WHAT THE TASK REQUIRES:
Locate the line that contains "The image size". Copy it and every following line through the end of the records, exactly, and include nothing else.

Dataset entries:
—————

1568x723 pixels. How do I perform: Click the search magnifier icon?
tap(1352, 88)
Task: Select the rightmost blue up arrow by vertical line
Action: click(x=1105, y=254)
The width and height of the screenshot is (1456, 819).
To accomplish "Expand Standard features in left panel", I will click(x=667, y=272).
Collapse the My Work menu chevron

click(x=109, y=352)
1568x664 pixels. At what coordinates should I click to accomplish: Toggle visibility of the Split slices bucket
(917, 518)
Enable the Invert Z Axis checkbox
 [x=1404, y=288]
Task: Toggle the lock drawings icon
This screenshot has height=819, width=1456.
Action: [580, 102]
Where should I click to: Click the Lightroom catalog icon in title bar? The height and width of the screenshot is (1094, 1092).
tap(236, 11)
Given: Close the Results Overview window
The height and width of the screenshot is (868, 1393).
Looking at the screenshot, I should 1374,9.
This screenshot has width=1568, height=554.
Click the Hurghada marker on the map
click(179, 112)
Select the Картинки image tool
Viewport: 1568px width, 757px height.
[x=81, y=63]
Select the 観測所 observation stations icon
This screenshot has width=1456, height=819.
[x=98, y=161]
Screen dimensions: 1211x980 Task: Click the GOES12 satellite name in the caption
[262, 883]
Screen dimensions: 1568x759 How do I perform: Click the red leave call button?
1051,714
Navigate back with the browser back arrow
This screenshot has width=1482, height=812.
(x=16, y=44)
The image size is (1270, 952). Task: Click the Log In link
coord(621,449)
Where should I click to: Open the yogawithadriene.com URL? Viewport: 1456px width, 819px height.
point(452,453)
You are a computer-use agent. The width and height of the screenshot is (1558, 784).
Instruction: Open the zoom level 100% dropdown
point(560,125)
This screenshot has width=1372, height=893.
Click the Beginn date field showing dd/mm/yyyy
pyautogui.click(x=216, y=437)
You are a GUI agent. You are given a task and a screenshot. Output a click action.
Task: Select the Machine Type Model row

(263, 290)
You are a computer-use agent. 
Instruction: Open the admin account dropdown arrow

—————

WRITTEN SOLUTION:
The image size is (1270, 952). Task: Click the Log In link
coord(621,449)
Where should I click to: Open the yogawithadriene.com URL? Viewport: 1456px width, 819px height.
point(452,453)
You are a computer-use agent. The width and height of the screenshot is (1558, 784).
Instruction: Open the zoom level 100% dropdown
point(560,125)
This screenshot has width=1372, height=893.
Click the Beginn date field showing dd/mm/yyyy
pyautogui.click(x=216, y=437)
You are a GUI agent. You are given a task and a screenshot. Output a click action.
Task: Select the Machine Type Model row

(263, 290)
You are a computer-use agent. 
Instruction: Open the admin account dropdown arrow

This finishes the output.